Source extract:

*-*-*

The Office Wife is a 1930 American pre-Code romantic drama film directed by Lloyd Bacon, released by Warner Bros., and based on the novel of the same name by Faith Baldwin. It was the talkie debut for Joan Blondell who would become one of the major Warner Bros. stars for the following nine years.

Plot
Publisher Larry Fellowes (Lewis Stone) believes that Andrews, his stenographer/secretary (played by Dale Fuller), spends more time with him and makes more decisions than a wife would for her husband. He persuades author Kate Halsey (Blanche Friderici) to write a novel based on this premise.

*-*-*

What you have to do:
Rewrite the film description from "The Office Wife" to "on this premise.", replacing "novel" with "book". These records have no connection to the film description.

[Dataset records]
*-*-*

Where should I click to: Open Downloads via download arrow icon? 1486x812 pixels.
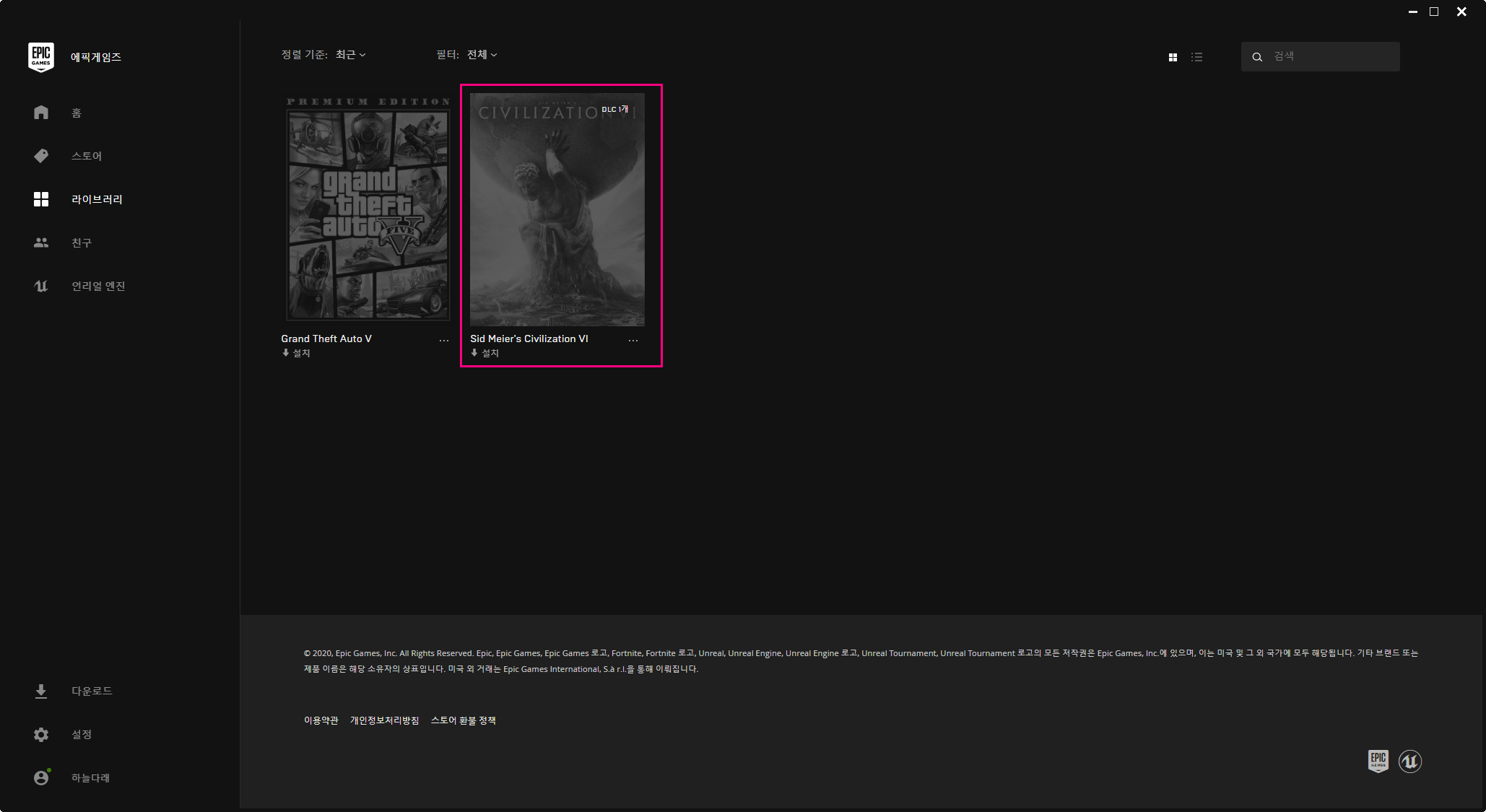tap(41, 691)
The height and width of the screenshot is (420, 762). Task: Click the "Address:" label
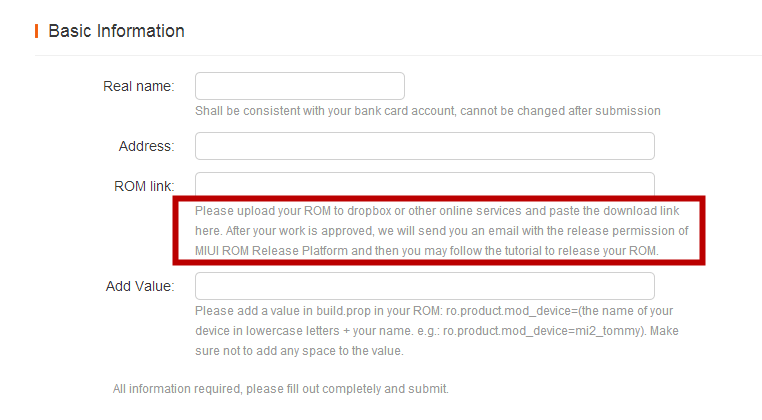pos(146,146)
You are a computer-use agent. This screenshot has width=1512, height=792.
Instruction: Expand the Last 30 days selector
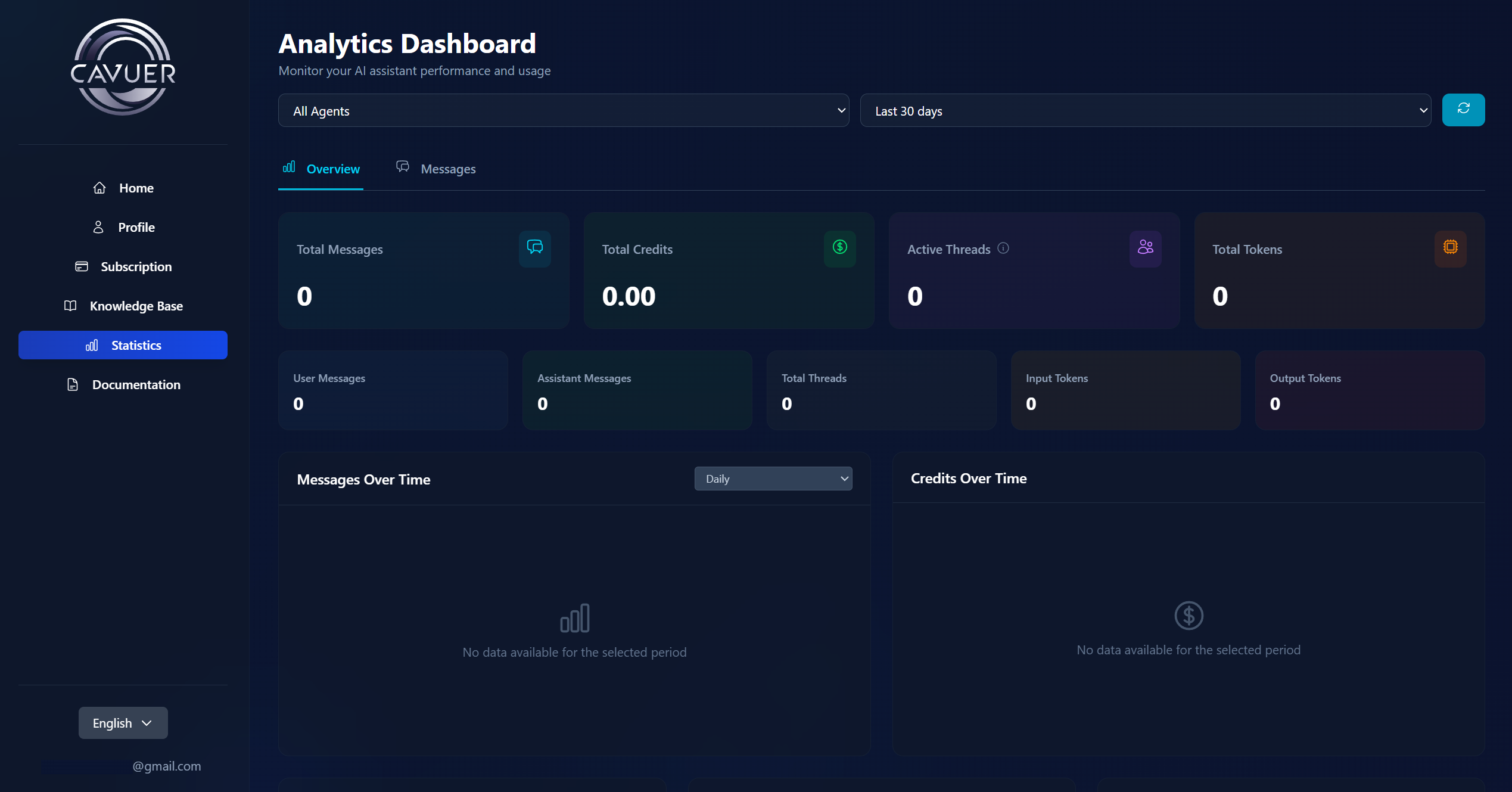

*-*-*

Solved exercise:
The Office Wife is a 1930 American pre-Code romantic drama film directed by Lloyd Bacon, released by Warner Bros., and based on the book of the same name by Faith Baldwin. It was the talkie debut for Joan Blondell who would become one of the major Warner Bros. stars for the following nine years.

Plot
Publisher Larry Fellowes (Lewis Stone) believes that Andrews, his stenographer/secretary (played by Dale Fuller), spends more time with him and makes more decisions than a wife would for her husband. He persuades author Kate Halsey (Blanche Friderici) to write a book based on this premise.